Intervista a Mauro Mondello

Lei è bravissimo a fare understatement.

[ride] Non penso di essere molto modesto, anzi, sono molto cosciente delle mie capacità, solo che se guardo gli altri, la gran parte ha alle spalle un’organizzazione o un’istituzione di peso, come la giornalista nigeriana Stephanie Busari, che lavora per CNN Africa e che la rivista New African ha inserito per la seconda volta tra le cinquanta personalità più importanti del continente, o la tedesca Katrin Hett, senior political affairs officer all’ONU. Io queste situazioni alle spalle non ce l’ho, sono un freelance.

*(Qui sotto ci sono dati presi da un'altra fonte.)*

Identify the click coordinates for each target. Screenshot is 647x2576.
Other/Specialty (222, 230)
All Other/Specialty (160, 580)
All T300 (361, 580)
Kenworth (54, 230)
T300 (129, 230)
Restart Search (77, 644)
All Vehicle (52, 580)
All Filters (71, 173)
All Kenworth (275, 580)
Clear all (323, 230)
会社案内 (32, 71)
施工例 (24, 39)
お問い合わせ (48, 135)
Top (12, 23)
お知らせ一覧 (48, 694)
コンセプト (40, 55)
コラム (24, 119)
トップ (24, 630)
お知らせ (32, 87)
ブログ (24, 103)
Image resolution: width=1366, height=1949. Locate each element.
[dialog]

Si deve riconoscere una certa lungimiranza dei responsabili della fellowship nello scovare quelli che lei chiama outsiders e che noi chiameremmo hidden champions.

Nella storia di quanti sfruttano al massimo le opportunità e i contatti della fellowship viene fuori che quelli che funzionano meglio sono proprio gli outsiders: Naval’nyj è arrivato come blogger; Evan Mawarire è arrivato da un movimento popolare ed è pastore protestante di una piccola parrocchia di Harare.

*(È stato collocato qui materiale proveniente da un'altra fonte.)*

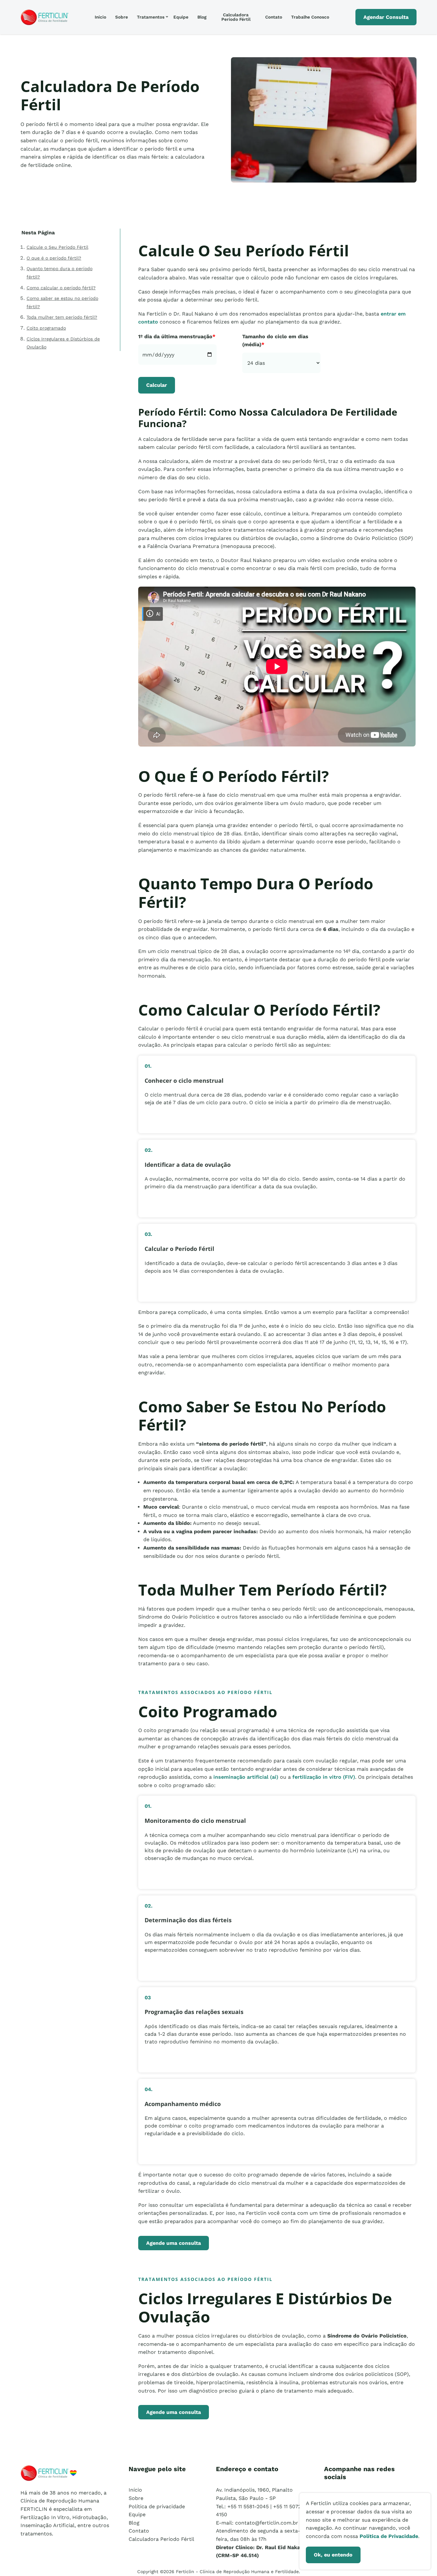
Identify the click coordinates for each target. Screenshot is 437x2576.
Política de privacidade (157, 2506)
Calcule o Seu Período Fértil (57, 247)
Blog (201, 17)
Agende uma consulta (173, 2243)
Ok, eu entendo (333, 2555)
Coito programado (46, 328)
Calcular (156, 385)
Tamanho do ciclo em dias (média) (275, 340)
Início (100, 17)
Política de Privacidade (389, 2536)
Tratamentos (150, 17)
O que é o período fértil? (54, 258)
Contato (273, 17)
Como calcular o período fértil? (61, 287)
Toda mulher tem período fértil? (62, 317)
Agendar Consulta (386, 17)
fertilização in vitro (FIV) (323, 1777)
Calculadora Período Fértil (235, 17)
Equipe (180, 17)
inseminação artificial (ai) (245, 1777)
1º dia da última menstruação (176, 336)
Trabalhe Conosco (310, 17)
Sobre (121, 17)
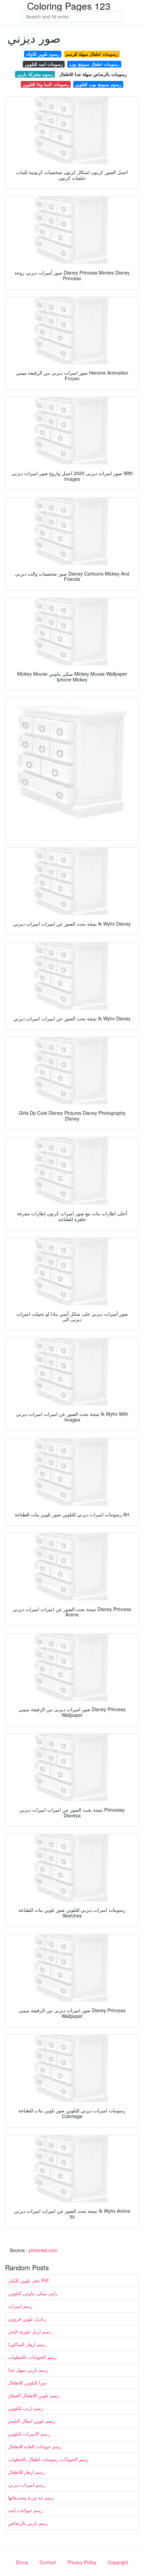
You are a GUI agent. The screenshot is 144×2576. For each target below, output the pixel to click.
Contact (48, 2562)
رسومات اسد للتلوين (44, 64)
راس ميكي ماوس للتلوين (33, 2293)
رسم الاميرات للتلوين (29, 2433)
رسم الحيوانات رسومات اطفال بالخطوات (48, 2459)
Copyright (118, 2562)
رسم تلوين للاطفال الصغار (33, 2395)
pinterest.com (43, 2250)
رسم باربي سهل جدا (28, 2369)
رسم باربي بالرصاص (28, 2523)
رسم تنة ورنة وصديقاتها (31, 2497)
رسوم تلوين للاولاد (43, 54)
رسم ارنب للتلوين (25, 2408)
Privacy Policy (81, 2562)
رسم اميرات (20, 2306)
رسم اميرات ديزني (26, 2484)
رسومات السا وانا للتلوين (46, 84)
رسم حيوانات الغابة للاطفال (35, 2446)
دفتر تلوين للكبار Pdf (28, 2280)
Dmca (22, 2562)
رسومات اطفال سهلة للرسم (92, 54)
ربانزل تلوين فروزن (27, 2318)
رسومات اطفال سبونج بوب (94, 64)
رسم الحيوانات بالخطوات (32, 2357)
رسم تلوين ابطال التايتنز (31, 2420)
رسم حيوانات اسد (25, 2510)
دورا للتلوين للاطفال (27, 2382)
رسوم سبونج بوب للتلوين (98, 84)
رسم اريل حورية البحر (30, 2331)
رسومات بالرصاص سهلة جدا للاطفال (93, 74)
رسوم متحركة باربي (35, 74)
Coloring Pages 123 (69, 6)
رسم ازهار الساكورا (27, 2344)
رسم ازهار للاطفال (26, 2471)
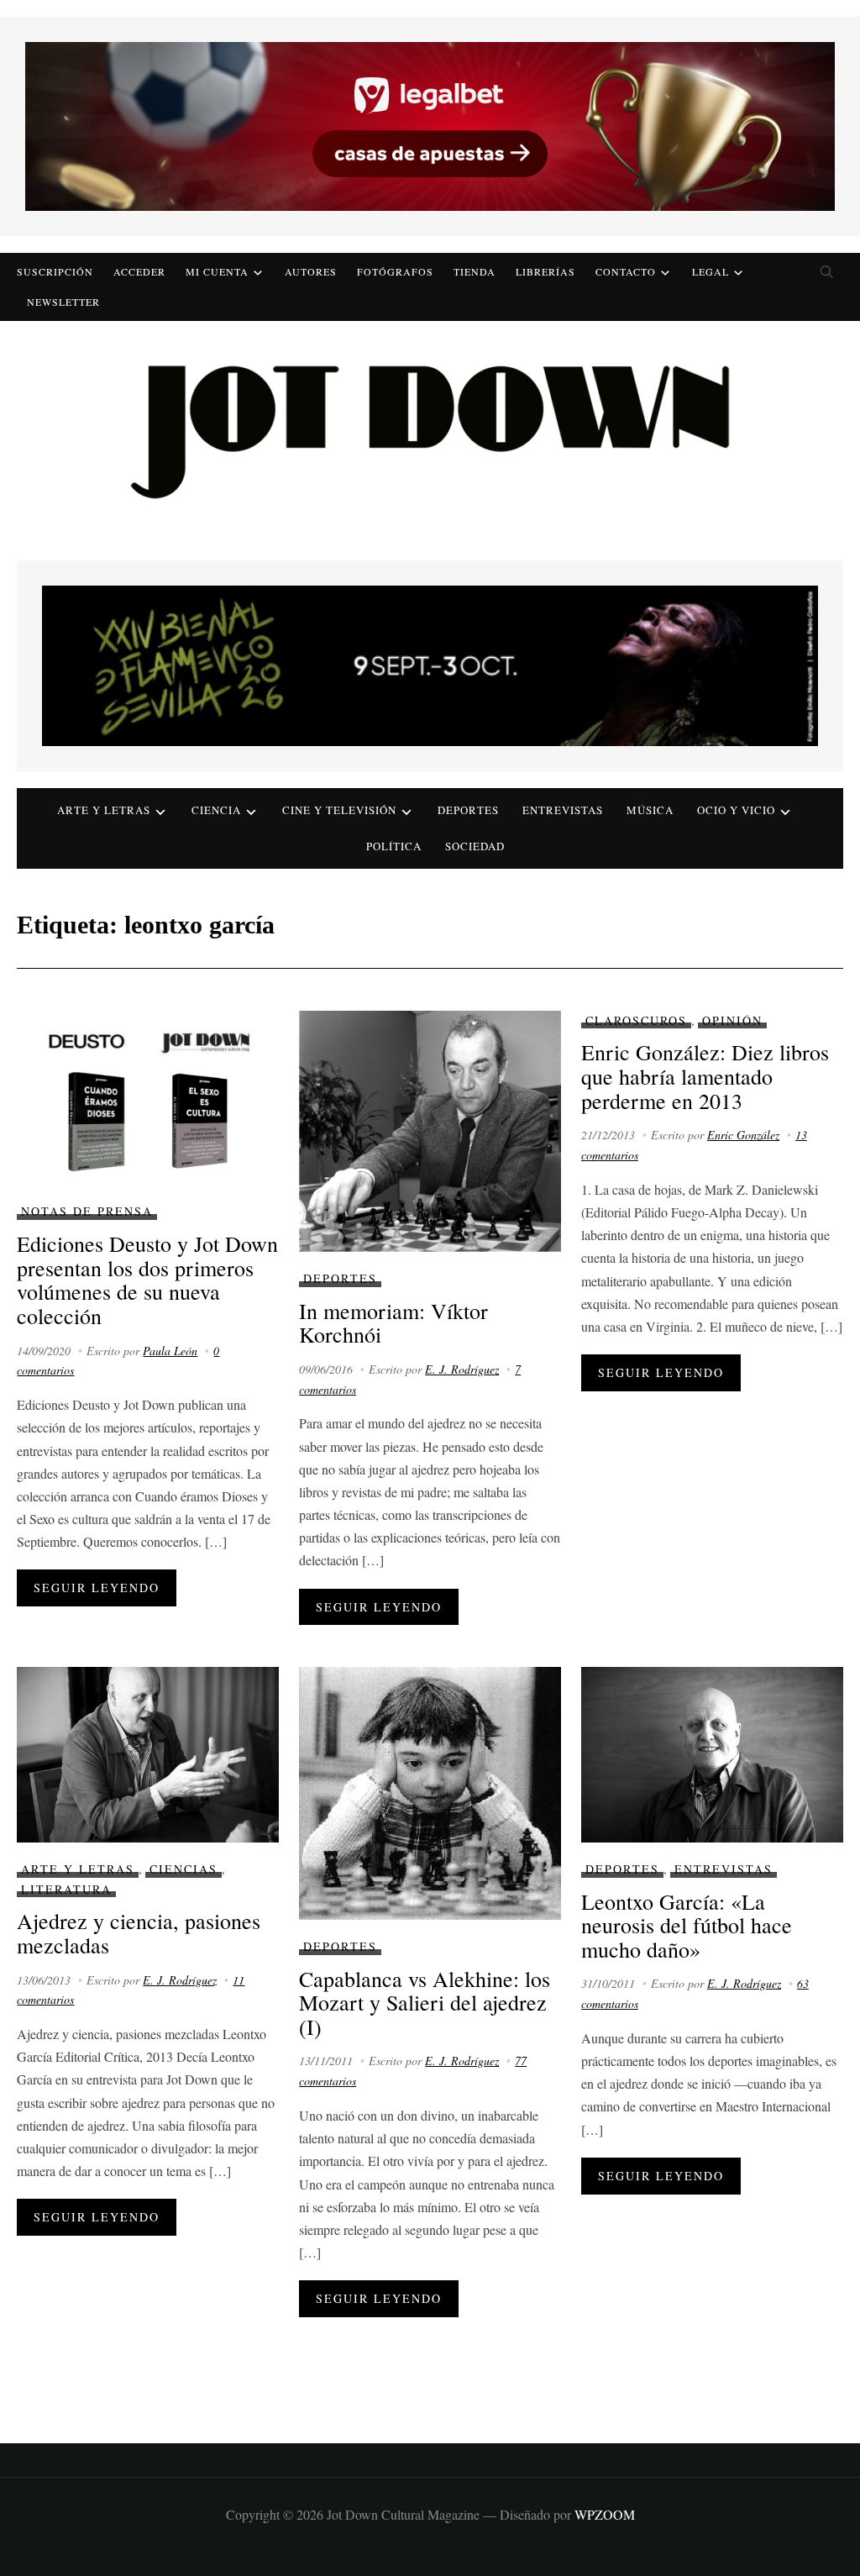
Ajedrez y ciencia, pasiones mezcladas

Comunque sì, loro sono molto bravi a fare la selezione. Se c’è una certezza che le candidature le guardino bene è la mia selezione, ma non perché io sia bravo, ma perché è molto facile scartare una candidatura come la mia proprio perché alle spalle non ho nessuno. Per prendere me, ti devi leggere bene la statement letter, devi andare a vedere quello che faccio, se invece guardi solo la candidatura, dici: vabbè, questo è un freelance e lo scarti.

Quali erano le sue attività come world fellow?

Quest’anno la nostra la vostra esperienza è stata molto diversa da quella degli altri anni, perché con la pandemia il Campus era chiuso e quasi tutte le attività in persona erano bloccate. Il world fellow è una specie di star che ha sempre inviti a parlare alle lezioni o alle cene. Quest’anno no. Tutto quello che abbiamo fatto attinente al programma formale della fellowship l’abbiamo fatto su zoom. Su zoom partecipavamo alle lezioni di cui eravamo assistenti o lecturers e poi partecipavamo sempre su zoom a convegni, conferenze e talks. Ci sono state delle manifestazioni che abbiamo fatto in presenza, però molto poche. Le attività di persona sono state limitate all’interazione con gli altri componenti della cohort.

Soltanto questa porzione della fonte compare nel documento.